Historical Truth is a Choice

Precisely a week ago, the Monday after returning from the Nature Trip around Kuching a good friend dropped an article into my mailbox. It was one of Marina Mahathir's latest Musings. It trigerred an alarm - that I have yet to finish the Da Vinci Code. The book had been sitting on my wardrobe screaming to be read ever since I unpacked it from my camera bag. Determined to finish the book especially under the stress of the film premiering the following week, I was in full gear the whole Wesak weekend. My nose was buried under the 600-page novel instead of spending some quality time with dear Mommy at our Penang home (cruel irony that it was also Mother's Day Weekend). I just have to read a book before seeing the movie, a good one at that. Everybody's talking about it and I've been too embarassed to be publicly seen with one this late in publication, fretting the clan of ardent readers, which I proclaimed to belong to (yeah sure!), would mock me! The same thing occured with Harry Potter and the Goblet of Fire. Unfortunately I never did see the film. But no, this time it'll be different, I promised myself.

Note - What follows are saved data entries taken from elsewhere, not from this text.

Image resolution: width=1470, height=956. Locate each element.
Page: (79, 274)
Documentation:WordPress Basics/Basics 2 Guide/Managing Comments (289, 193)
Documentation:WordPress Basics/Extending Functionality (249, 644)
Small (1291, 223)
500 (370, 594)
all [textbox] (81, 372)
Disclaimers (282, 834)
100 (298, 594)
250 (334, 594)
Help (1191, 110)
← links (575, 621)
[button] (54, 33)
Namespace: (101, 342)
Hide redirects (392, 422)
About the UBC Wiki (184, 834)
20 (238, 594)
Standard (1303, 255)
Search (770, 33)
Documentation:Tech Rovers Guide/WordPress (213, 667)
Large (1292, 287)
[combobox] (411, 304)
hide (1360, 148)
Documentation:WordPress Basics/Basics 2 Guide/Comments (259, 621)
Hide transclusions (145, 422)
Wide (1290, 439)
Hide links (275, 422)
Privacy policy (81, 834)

One question that refuses to escape the mind post reading the passages is that concerning religion. I remember rather lucidly that while I was in school we were taught albeit 'taklid' is not the way to profess the Islamic faith (taklid, which is to follow blindly, if you remember in the Form Four's World History was the reason behind the church's immense and oppressive power during the Dark Ages), one should not question certain aspects of the religion. This, we were told, is because our intellect is not boundless hence there are things that are just way beyond our logical comprehension and imagination. So much so that if we delve into it too much, we might just deviate from the path of righteousness.

Fine.

Yet...

I do have a question and it might just cause a little unrest. We already know one huge disparity between Catholicism and Islam i.e. the status of Nabi Isa SA - divine vs mortal. So while the novel denounces the divinity - a software manufactured by the Catholics to manipulate the naive and the weak, it introduces a new anomaly. Was it true what is said about the prophet Isa AS being married to Mary Magdalene? I've never known of such claim. Brown maintained that the historical facts in his book are true. Have I misinterpreted him or are they really? I'm extremely intrigued and I cannot wait to get a hold of a book about the prophet by any Islamic scholar to see if any reference to Him being married was ever made. To clear the air.

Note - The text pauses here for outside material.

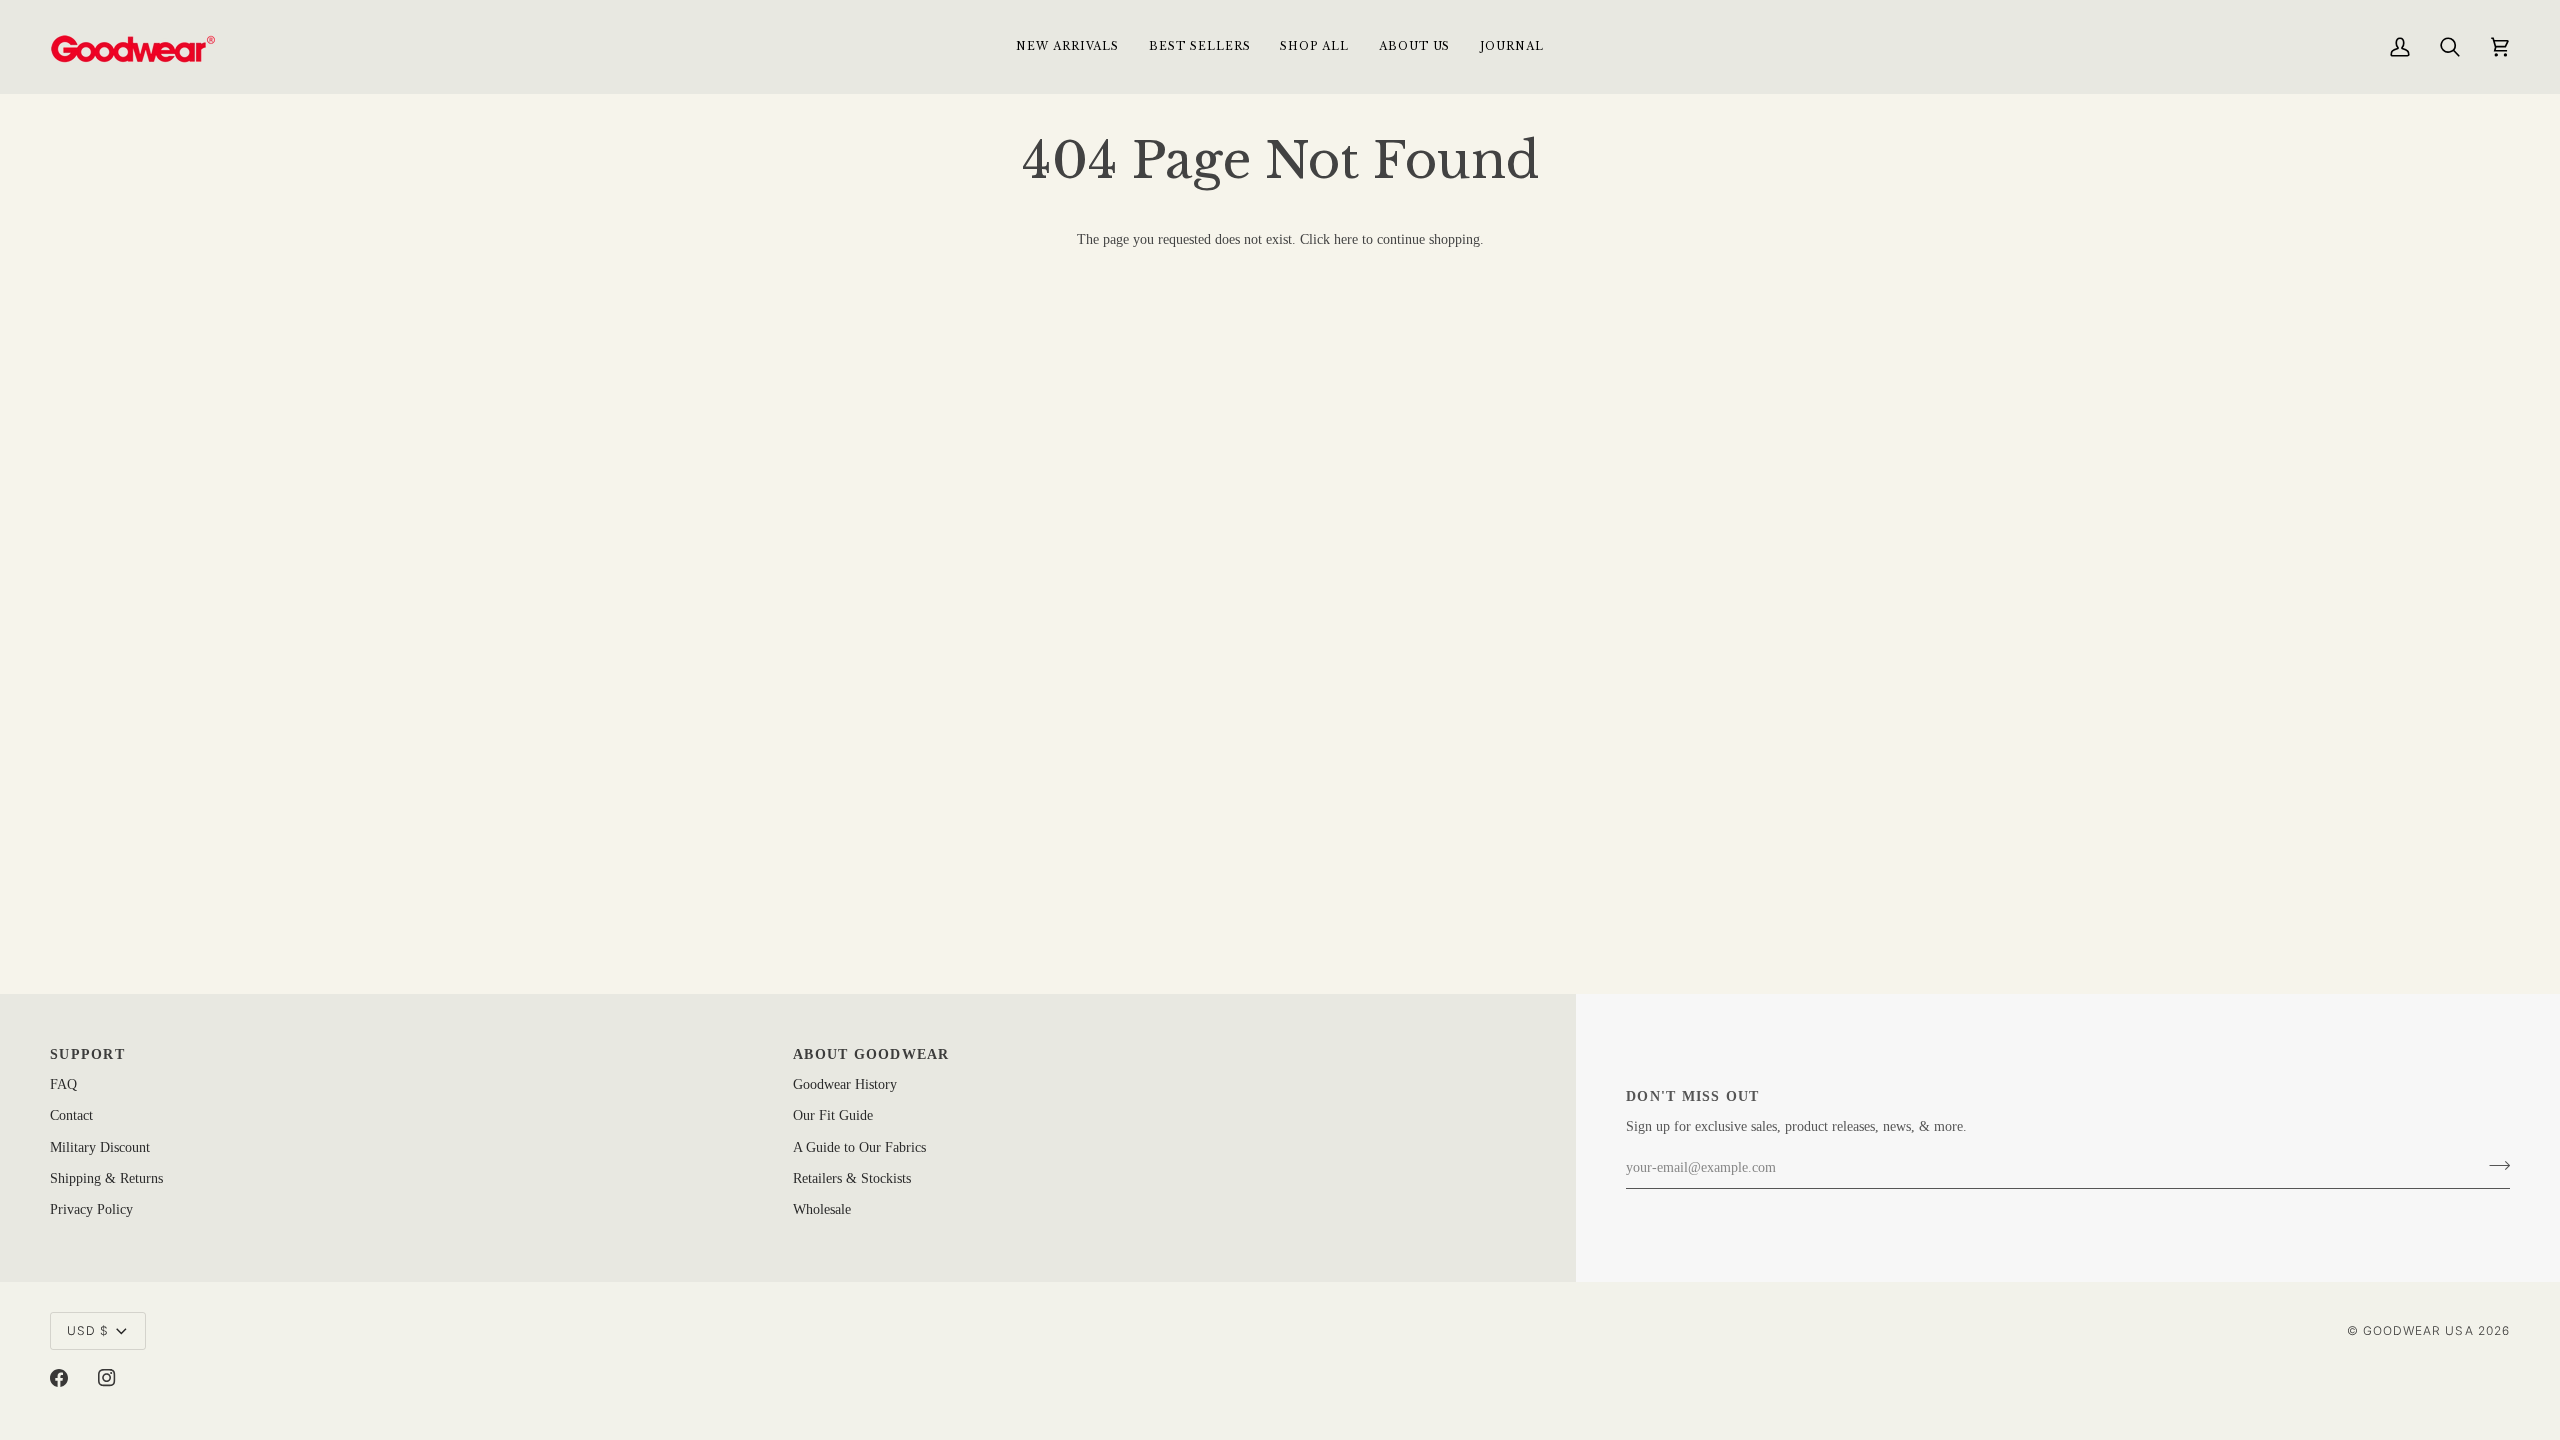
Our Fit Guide (833, 1115)
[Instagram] (107, 1378)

Initially I thought I wanted to know this because I wanted to get my history right. In this context history = truth. But then what is history? Postulations that are backed by historical evidences such as documents? But documents are written by humans and humans lie, no doubt about it. So how convinced are we that the contents are genuine, real occurrences? How convinced are we that the history we know today are indeed facts, not fallacies? Remember that our text book depicted Mustafa Kamal Altartuk a great man, but as soon as we left school, we discovered that his modernisation was a religious catastrophe to Turkey.

What I'm trying to get at is that despite future findings of the the prophet's marital status, I'm sure I will believe what I choose to believe. That's what we humans do. Our logic shuts down when we're approaching a dead end, our belief system takes control and judges based entirely on intuition.

Isn't this 'taklid'? Or is this simply attributed to our bordered intelligence? How much can we trust our intuitive decisions? Shouldn't we be using 'akal' over 'perasaan'? Why is everything we were nurtured with so conflicting? We say we subscribe to a religion but we are selective with its various practices because we think they can be too rigid - can we explain that?

I guess when everything else is a GO (in my case such as that granted by Islam, the perfect religion in my opinion), one 'strange' detail must be explicable and almost negligible for the moment. It's partly statistics. The other portion is values. Armed with these, no matter what religion we are (atheist even) in the end we will only attain what we seek in life. It's a matter of choice, really.